Regency is one of the leading owners, operators and developers of grocery-anchored retail shopping centers in the U.S. Its retail strip center portfolio is among the best in the sector, with properties in high income, high-barrier markets. The company has a significant percentage of its portfolio in large population centers in Florida, Texas and California.

Regency now expects second-quarter fund from operations (FFO) to be $0.60-$0.62 per share, down by about 20% from the earlier projection of $0.74-$0.79. FFO is a widely used metric to gauge the performance of REITs. The figure is obtained after adding depreciation and amortization and other non-cash expenses to net income.

For full year, the company has reduced its FFO guidance by about 9% to $2.76-$2.90 per share, compared to previous projections of $3.03-$3.28. The cut in the outlook further signifies a tighter operating environment caused by the continued downturn in the housing market and the implosion of the credit markets.

Continued job losses have fuelled greater insecurity among consumers and spending has plummeted. Increased home foreclosures have further led to a marked slowdown in the sector. Consequently, with declining consumer confidence, large and medium sized stores have curtailed expansion plans and have closed underperforming stores.

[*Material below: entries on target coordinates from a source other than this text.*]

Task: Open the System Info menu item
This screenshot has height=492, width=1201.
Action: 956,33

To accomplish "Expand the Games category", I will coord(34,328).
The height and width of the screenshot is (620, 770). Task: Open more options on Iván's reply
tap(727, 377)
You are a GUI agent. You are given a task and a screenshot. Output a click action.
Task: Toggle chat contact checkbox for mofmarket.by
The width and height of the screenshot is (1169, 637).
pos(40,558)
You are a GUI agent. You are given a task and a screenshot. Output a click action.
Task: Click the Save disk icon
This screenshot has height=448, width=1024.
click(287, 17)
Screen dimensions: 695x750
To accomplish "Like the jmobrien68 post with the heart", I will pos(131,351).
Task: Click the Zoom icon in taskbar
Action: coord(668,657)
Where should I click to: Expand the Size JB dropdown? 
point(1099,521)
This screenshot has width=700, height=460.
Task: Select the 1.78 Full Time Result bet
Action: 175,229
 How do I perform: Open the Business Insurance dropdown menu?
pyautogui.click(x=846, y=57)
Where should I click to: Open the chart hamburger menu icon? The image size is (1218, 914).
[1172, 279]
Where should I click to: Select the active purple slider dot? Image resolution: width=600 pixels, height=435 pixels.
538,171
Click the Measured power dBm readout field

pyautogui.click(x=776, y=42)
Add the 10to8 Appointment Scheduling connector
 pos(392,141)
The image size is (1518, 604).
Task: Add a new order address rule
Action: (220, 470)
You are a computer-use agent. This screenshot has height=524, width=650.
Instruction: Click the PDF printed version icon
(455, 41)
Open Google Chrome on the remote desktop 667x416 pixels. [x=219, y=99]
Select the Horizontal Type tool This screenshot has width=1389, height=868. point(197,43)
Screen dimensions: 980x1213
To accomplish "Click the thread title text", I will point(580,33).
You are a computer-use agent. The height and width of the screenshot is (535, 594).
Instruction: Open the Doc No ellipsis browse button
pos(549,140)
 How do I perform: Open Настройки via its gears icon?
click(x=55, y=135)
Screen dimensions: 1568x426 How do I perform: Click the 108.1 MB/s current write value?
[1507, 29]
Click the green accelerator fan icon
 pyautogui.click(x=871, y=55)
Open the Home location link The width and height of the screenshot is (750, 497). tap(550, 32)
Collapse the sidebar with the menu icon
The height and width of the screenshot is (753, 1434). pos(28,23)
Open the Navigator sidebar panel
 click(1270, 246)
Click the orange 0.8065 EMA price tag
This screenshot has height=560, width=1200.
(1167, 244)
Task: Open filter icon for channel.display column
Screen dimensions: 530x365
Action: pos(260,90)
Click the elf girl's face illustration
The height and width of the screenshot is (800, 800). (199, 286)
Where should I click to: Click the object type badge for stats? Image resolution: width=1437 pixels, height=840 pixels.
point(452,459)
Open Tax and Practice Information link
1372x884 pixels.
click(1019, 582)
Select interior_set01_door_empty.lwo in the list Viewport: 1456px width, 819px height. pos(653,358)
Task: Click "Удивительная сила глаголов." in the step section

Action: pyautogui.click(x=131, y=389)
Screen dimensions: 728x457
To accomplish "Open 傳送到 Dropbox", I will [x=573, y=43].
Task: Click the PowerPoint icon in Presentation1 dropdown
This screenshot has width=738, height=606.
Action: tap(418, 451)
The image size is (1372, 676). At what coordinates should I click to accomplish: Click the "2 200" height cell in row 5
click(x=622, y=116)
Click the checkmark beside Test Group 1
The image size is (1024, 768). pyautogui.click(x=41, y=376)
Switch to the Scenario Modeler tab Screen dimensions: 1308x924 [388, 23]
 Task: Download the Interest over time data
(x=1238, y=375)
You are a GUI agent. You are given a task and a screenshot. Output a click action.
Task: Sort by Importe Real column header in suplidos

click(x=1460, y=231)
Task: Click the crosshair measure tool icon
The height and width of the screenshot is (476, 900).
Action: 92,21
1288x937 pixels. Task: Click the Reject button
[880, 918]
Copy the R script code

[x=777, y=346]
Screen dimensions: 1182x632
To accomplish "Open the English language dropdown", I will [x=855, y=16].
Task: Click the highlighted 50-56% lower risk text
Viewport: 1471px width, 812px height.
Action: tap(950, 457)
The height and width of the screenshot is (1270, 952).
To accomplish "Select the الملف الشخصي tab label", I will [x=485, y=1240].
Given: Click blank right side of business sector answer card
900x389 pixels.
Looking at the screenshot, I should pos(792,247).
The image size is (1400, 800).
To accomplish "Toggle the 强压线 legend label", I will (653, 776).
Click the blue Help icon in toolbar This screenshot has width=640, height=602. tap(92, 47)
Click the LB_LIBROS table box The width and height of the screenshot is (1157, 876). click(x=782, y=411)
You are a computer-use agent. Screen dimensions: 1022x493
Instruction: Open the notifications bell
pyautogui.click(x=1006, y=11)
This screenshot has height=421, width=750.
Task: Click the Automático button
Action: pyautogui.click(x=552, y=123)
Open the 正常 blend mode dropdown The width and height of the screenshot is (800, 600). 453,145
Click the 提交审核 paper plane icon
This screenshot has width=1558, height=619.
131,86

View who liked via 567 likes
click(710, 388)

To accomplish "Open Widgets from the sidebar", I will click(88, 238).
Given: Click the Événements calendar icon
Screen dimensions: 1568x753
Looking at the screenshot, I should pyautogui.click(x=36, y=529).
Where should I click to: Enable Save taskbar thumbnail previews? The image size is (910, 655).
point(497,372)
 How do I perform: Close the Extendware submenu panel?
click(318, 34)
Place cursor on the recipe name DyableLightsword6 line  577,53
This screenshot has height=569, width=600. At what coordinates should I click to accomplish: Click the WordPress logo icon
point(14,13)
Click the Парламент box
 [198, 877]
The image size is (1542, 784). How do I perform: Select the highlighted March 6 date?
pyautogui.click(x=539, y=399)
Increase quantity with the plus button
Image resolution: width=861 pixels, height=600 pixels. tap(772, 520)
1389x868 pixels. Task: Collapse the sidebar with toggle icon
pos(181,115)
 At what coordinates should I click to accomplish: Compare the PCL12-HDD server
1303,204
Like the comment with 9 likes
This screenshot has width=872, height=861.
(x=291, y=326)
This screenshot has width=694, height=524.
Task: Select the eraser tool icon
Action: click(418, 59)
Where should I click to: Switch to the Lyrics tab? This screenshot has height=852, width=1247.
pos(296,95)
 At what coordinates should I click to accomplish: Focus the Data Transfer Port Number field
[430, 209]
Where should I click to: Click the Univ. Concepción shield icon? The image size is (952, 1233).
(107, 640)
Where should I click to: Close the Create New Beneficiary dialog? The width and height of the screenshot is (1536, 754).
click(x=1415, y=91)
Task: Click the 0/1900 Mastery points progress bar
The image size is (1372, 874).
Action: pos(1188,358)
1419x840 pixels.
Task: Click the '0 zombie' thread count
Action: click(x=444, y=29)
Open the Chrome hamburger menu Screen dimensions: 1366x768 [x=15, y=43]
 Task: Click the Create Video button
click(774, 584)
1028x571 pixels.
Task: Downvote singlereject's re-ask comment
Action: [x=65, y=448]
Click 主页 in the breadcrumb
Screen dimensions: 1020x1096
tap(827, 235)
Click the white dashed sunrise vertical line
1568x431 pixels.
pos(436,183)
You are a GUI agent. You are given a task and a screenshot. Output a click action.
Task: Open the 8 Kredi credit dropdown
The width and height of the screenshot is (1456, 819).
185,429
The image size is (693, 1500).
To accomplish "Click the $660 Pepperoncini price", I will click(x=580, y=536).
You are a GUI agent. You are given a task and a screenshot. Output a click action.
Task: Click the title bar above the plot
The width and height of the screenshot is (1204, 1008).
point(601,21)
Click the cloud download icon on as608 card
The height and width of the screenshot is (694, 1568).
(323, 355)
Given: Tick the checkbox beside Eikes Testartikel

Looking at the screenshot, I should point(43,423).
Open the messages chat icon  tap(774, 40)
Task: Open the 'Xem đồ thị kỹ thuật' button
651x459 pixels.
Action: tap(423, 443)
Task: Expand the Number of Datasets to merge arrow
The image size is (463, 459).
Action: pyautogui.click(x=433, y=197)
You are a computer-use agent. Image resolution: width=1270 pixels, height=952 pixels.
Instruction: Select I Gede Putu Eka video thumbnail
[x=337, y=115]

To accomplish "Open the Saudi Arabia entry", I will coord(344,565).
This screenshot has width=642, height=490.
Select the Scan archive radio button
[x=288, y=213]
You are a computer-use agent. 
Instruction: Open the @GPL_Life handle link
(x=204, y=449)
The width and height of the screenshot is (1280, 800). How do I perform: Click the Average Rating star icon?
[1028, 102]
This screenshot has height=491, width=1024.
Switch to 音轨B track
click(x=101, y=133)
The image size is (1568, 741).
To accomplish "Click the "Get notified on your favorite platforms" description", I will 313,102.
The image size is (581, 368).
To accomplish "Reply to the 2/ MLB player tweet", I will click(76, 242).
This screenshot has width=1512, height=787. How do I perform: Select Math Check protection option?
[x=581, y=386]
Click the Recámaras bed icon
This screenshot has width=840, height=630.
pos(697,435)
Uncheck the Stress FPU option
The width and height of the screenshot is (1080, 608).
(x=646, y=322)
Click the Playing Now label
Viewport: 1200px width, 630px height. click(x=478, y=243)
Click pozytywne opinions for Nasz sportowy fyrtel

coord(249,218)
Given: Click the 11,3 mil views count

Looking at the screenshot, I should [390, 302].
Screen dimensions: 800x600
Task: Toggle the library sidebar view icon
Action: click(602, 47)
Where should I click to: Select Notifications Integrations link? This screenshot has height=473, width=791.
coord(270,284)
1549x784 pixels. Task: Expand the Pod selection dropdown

Regency has a large concentration of grocery-anchored retail centers, which fare better in a recession. However, the company is gradually feeling the heat of worsening market fundamentals across the country.

With the news of the reduced guidance, share prices have taken a plunge of $4.65 or 13.6% in the afternoon trading on Friday, July 17, 2009. Regency’s share prices have widely swiveled from a peak of $82.43 to a low of $20.72 over the past year.

Despite a cut in the outlook, we expect Regency to hold up better compared to many retail competitors who are saddled with more debt. We reiterate our Buy rating of the company.